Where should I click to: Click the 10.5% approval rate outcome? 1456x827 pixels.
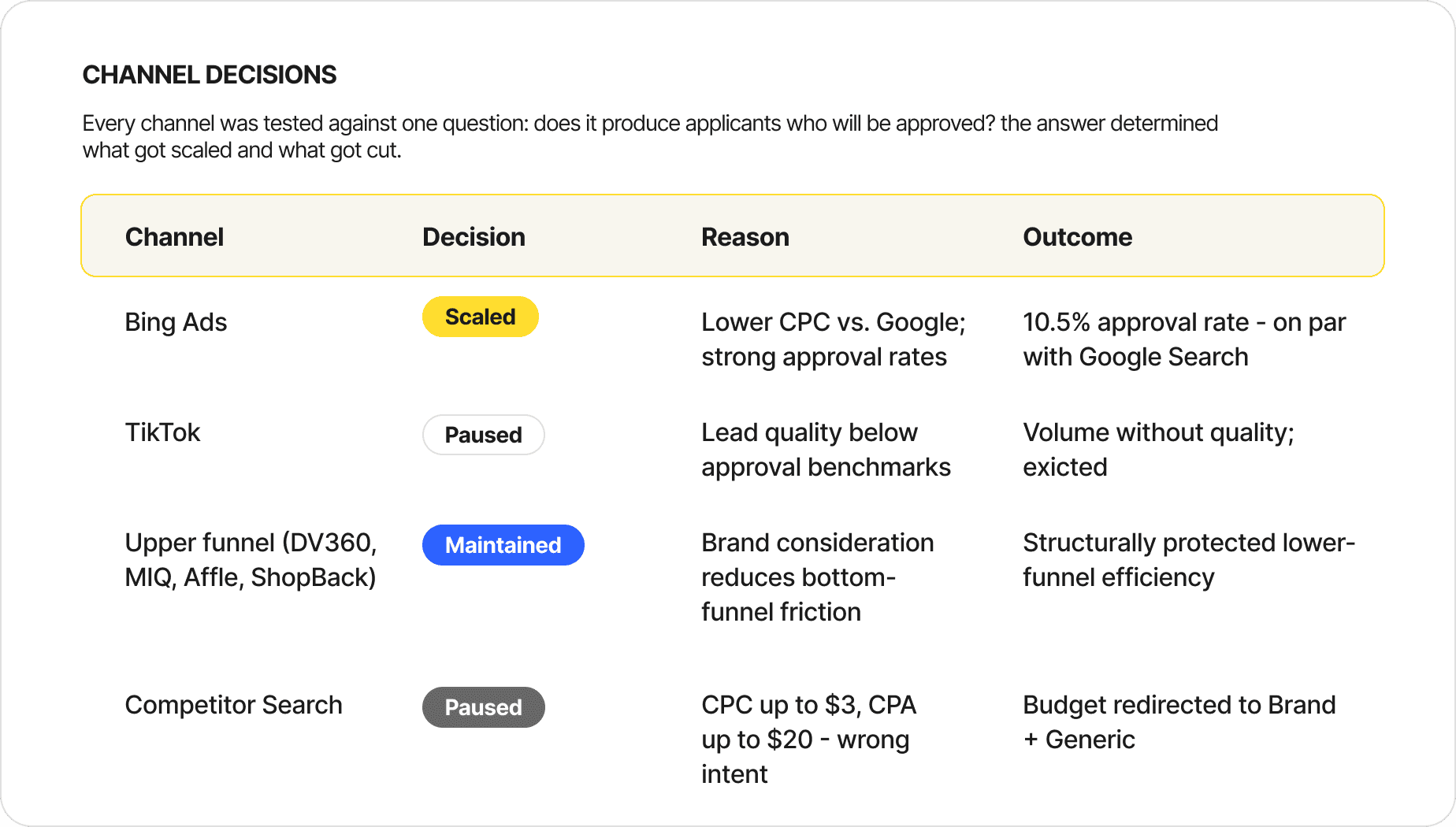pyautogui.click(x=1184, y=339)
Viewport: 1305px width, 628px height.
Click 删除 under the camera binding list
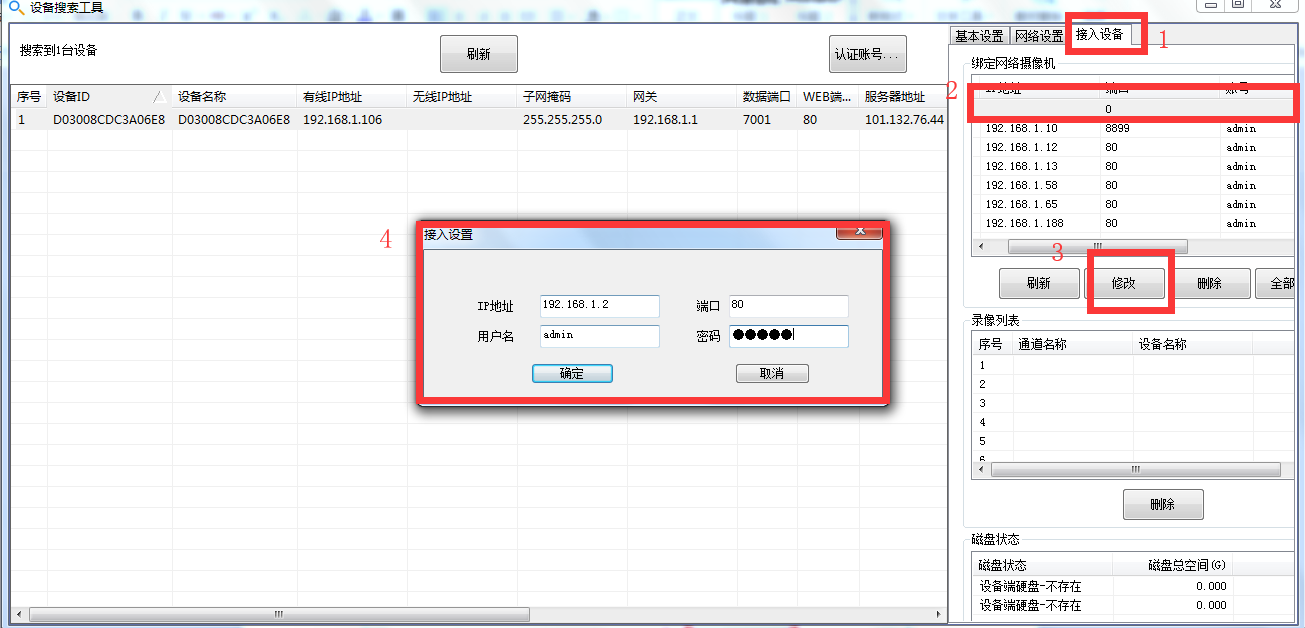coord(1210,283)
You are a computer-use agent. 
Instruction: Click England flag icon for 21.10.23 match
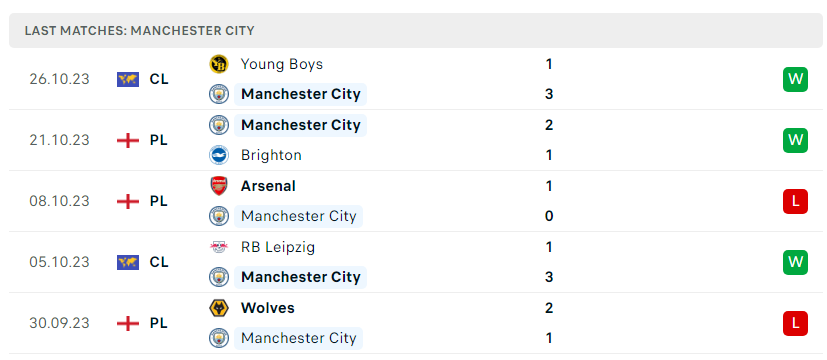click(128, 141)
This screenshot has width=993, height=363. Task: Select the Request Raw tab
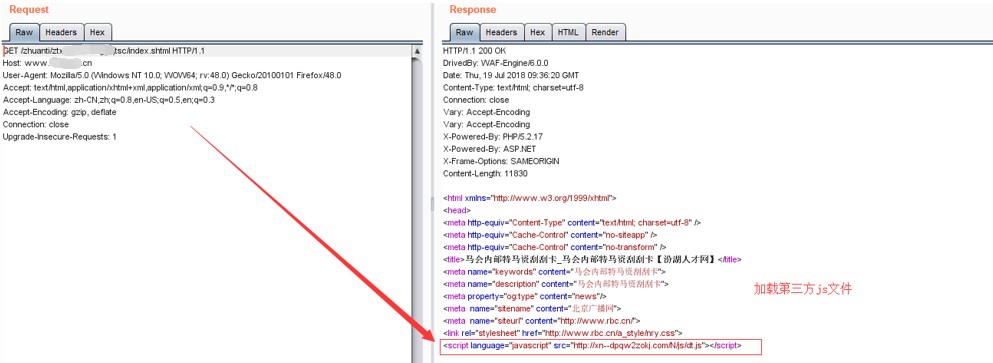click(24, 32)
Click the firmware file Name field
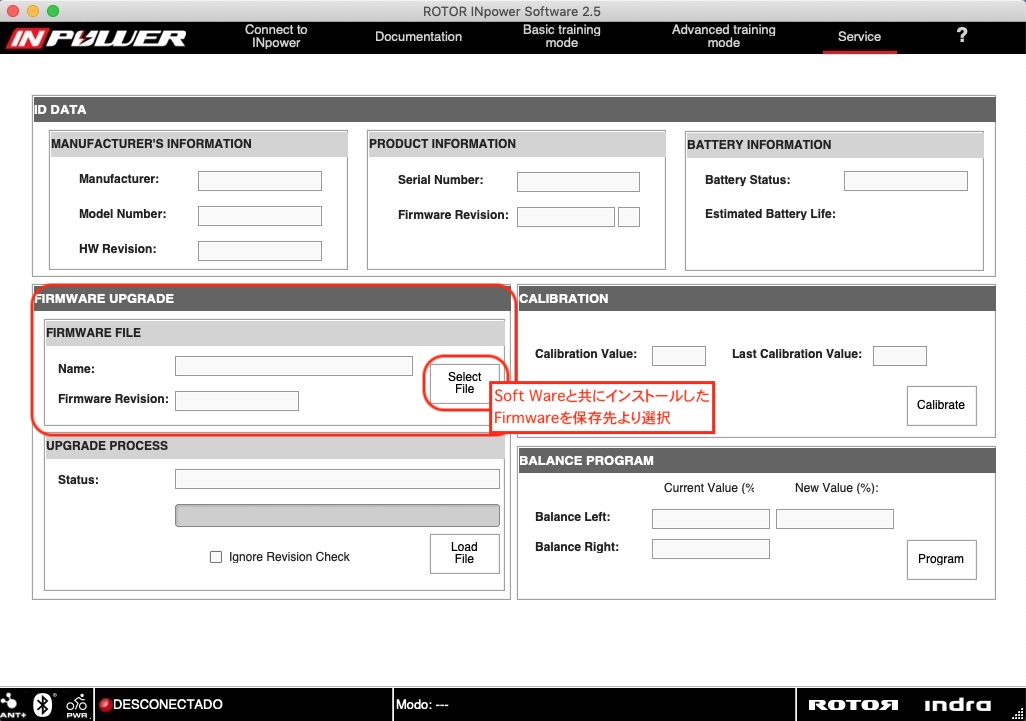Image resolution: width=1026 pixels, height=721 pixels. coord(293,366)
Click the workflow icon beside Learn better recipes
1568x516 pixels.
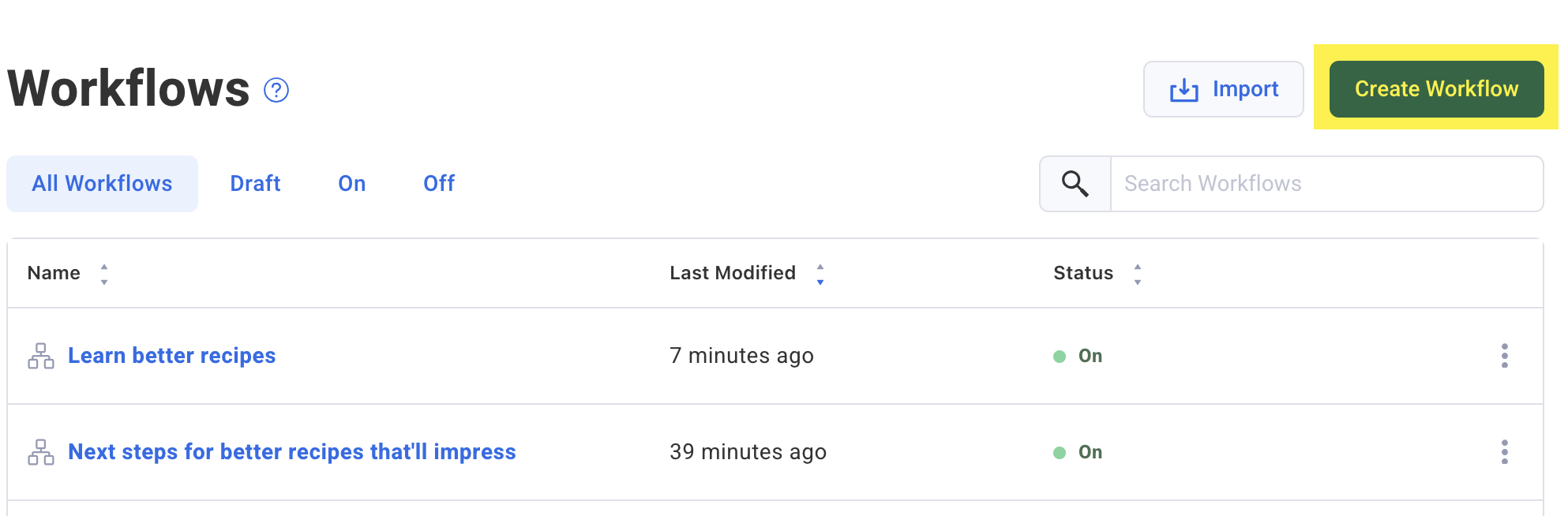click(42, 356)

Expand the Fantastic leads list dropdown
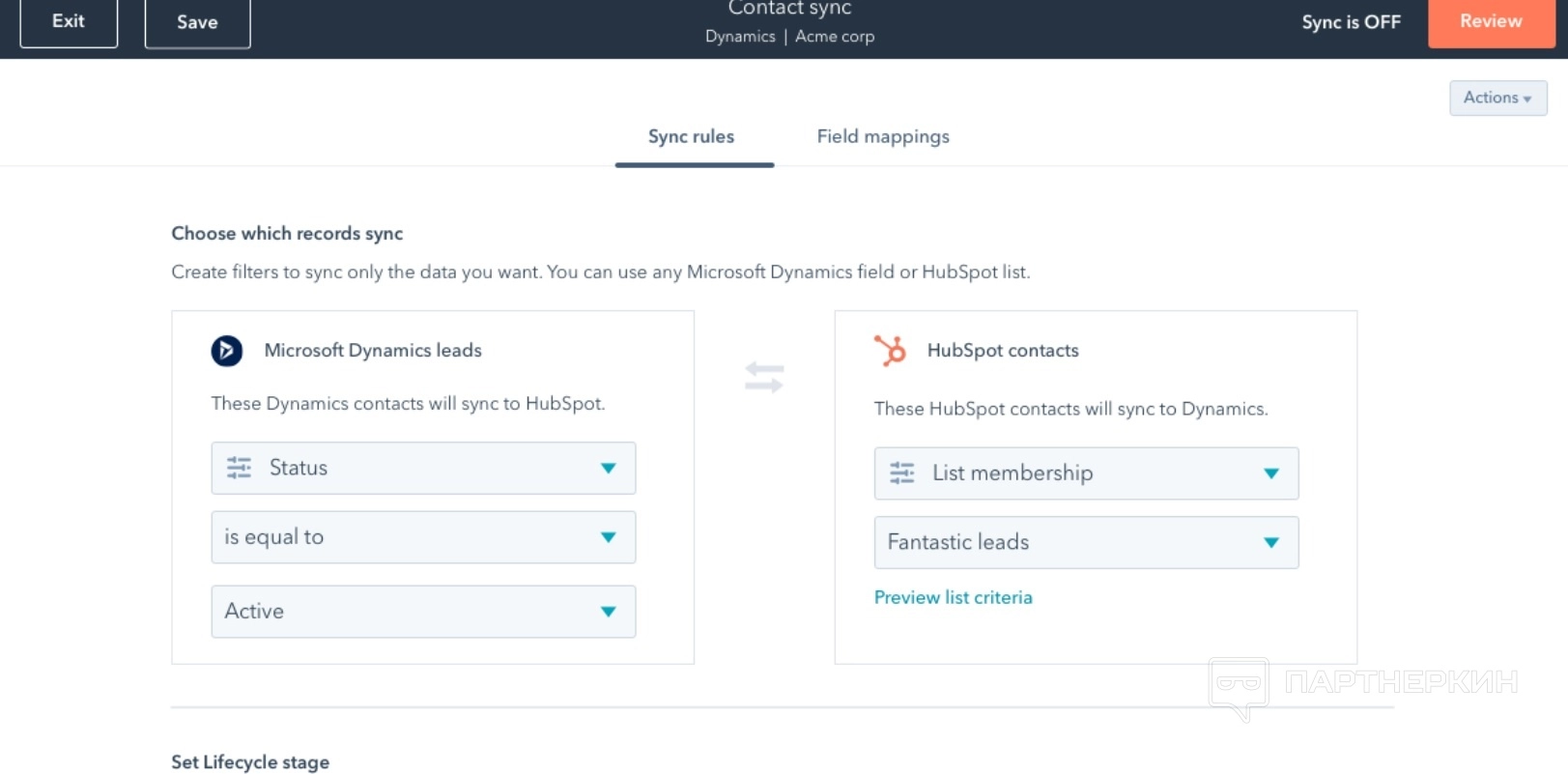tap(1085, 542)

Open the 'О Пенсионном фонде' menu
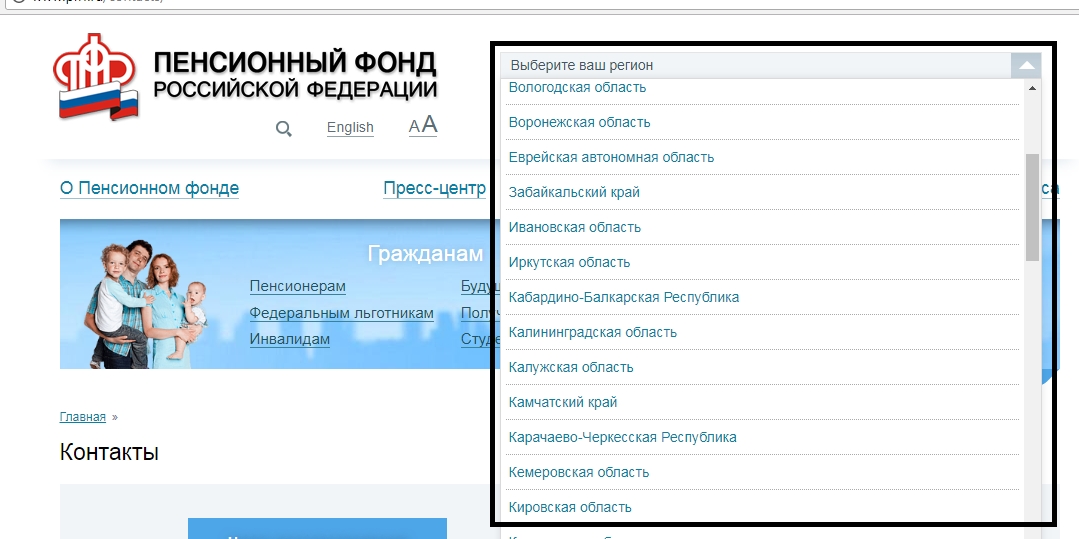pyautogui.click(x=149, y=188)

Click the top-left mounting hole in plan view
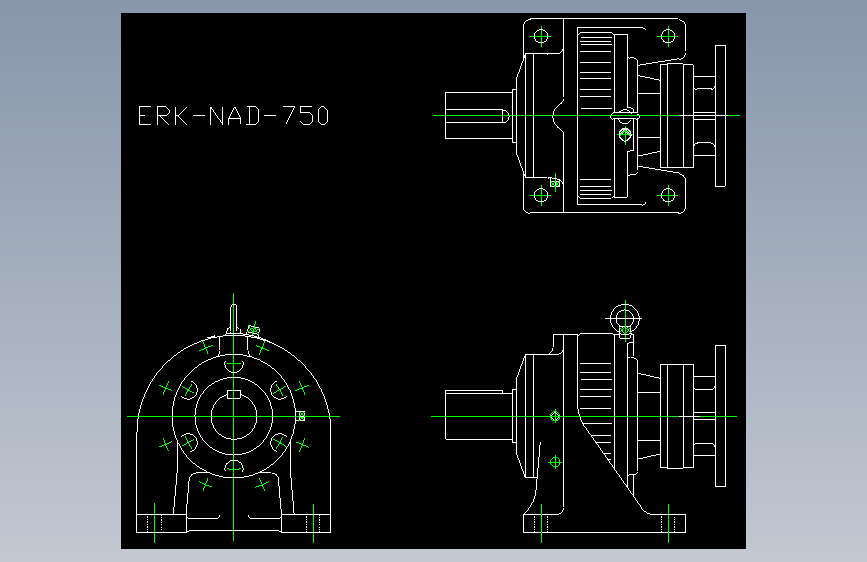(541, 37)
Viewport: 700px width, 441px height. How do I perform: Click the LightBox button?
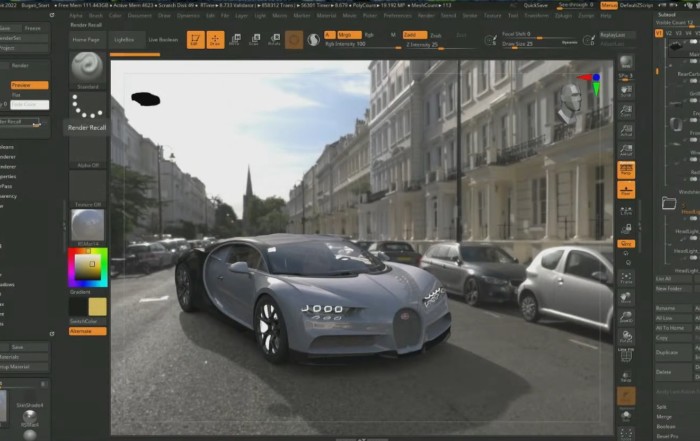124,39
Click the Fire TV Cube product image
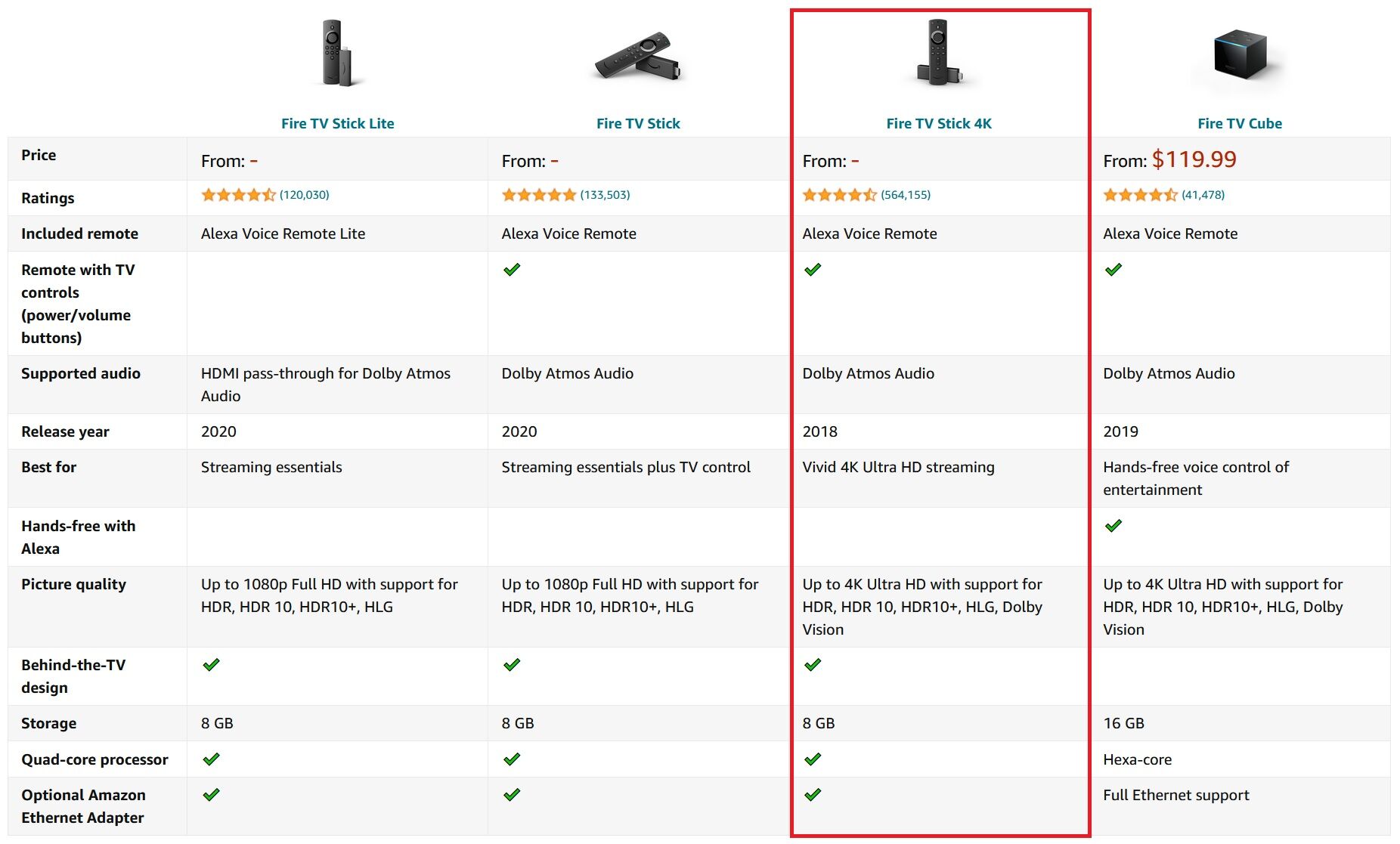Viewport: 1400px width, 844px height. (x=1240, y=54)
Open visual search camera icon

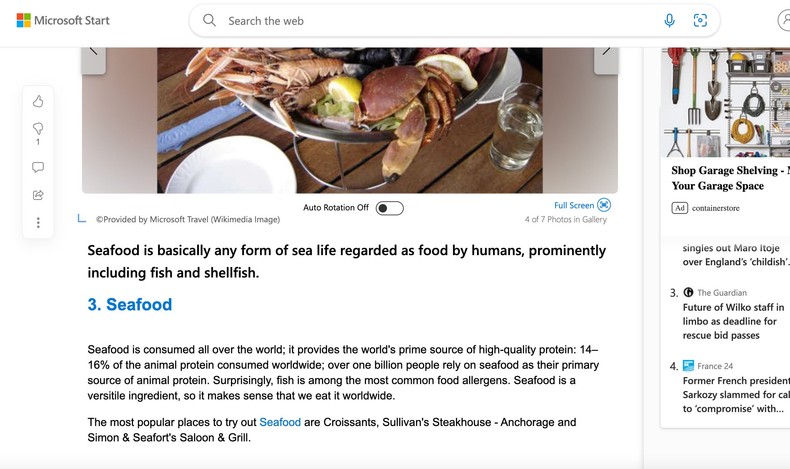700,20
....................
■ **What is being asked**
Please transcribe exactly the lines from the one containing "Click the Fire TV Cube product image" through the last line of the records above, both included, and leave out every picture.

■ **Output for this task**
Click the Fire TV Cube product image
Viewport: 1400px width, 844px height. (x=1240, y=54)
Open visual search camera icon

700,20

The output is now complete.